In pragmatic terms, the main causes of failure in Mexican entrepreneurship have to do with bad financial planning. In fact, the main cause is insufficient income to survive. This means that entrepreneurs, who are usually optimistic, imagine that after six months they will have enough money to pay themselves a salary. In practice, this rarely happens. And because entrepreneurs have to continue to pay for their rent, transportation, food, etc., they abandon their project and look for a job.
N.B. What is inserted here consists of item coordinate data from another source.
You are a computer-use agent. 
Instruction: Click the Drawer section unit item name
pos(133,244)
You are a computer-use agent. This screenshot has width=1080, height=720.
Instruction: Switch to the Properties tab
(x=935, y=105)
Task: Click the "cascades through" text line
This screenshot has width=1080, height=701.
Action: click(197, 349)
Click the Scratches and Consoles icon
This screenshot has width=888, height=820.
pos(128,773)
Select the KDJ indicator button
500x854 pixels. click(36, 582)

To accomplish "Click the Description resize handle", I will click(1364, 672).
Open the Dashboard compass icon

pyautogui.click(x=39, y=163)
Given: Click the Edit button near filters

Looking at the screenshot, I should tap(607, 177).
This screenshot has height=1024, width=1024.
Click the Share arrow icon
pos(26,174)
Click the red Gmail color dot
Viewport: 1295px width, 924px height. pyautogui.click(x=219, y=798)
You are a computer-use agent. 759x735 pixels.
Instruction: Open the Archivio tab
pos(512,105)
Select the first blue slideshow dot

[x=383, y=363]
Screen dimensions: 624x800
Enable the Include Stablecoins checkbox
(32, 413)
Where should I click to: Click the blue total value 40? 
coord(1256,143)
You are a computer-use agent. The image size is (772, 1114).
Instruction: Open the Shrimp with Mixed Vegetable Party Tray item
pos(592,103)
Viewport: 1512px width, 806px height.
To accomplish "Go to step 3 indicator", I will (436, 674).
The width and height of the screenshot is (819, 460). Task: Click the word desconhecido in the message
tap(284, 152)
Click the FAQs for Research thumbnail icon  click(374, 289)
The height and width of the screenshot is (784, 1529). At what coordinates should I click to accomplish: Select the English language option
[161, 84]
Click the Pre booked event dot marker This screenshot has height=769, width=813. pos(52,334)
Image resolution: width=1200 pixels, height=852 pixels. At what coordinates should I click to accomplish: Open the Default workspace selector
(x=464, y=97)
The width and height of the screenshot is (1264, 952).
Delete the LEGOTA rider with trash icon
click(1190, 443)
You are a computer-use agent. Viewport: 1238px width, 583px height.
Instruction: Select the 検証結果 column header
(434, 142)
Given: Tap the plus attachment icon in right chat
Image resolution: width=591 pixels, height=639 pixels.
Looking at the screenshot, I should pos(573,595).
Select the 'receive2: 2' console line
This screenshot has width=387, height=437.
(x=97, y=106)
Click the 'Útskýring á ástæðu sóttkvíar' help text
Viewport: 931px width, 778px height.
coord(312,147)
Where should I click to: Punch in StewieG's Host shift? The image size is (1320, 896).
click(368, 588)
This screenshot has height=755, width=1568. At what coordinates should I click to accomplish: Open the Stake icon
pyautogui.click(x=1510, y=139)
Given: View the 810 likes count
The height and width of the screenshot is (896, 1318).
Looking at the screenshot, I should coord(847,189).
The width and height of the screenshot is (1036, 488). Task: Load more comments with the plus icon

Most businesses in Mexico are closing for this reason.
What are the areas of opportunity for entrepreneurs / innovators in Mexico?
Mexico is in a strategic position to have innovators with better chances of success. Having two coastlines and a large number of free trade treaties are opportunities that have not been leveraged by entrepreneurs. We also have the innovation influence from the United States and we are in Latin America, a region with many challenges to overcome, which can motivate us to be more creative and help the community.
What trends do you see in the ecosystem?
We see more and more entrepreneurs committed to social and environmental issues. I think this sector will grow significantly in a few years, especially because there are specialized funds the provide capital for this kind of companies. We also have everything related to health. In fact, Jorge Soto, who is one of the rockstars of Mexican entrepreneurship, is creating a technological solution to detect cancer at a very early stage.
Lastly, we have financial inclusion through technology, because Mexico still has a huge population not covered by banking services and there are very innovative ways of integrating them into banking by leveraging technology.
What skills do entrepreneurs need?
They need to be highly resilient: the ability to recover after adverse circumstances is very important, because this is going to happen many times, things are not going to work out the way you want, and entrepreneurs can’t waste their time. So you have to maintain mental clarity to make decisions and press on.
Another essential aspect is to have a good relationship with your partners. We commonly hear in Fuckup Nights about people who are going to tell the story of the company that closed down, not because it wasn’t a good business or because the market didn’t demand that product or service, but because the partners fell out.
What advice would you give to someone who wants to become an entrepreneur?
If you know nothing about finance, learn something. Enroll in a course, no matter how basic, on accounting for non-accountants, you have to understand the essential accounting aspects of your business. You also need a real accountant, because otherwise your project is doomed to failure, since you’ll never know how much money you’re making, how much you’re spending, whether you’re really making a profit or not.
Because it’s also important to be willing to “pivot”. Sometimes a business model doesn’t work, but that doesn’t mean it’s the end. You can always explore other possibilities.
The values that Leticia Gasca sets out as essential principles for entrepreneurs may not be the typical precepts for making a project competitive on the market, but proposing paradigms is a very effective way to reveal new paths for all those people unsatisfied with reality who want to change the world.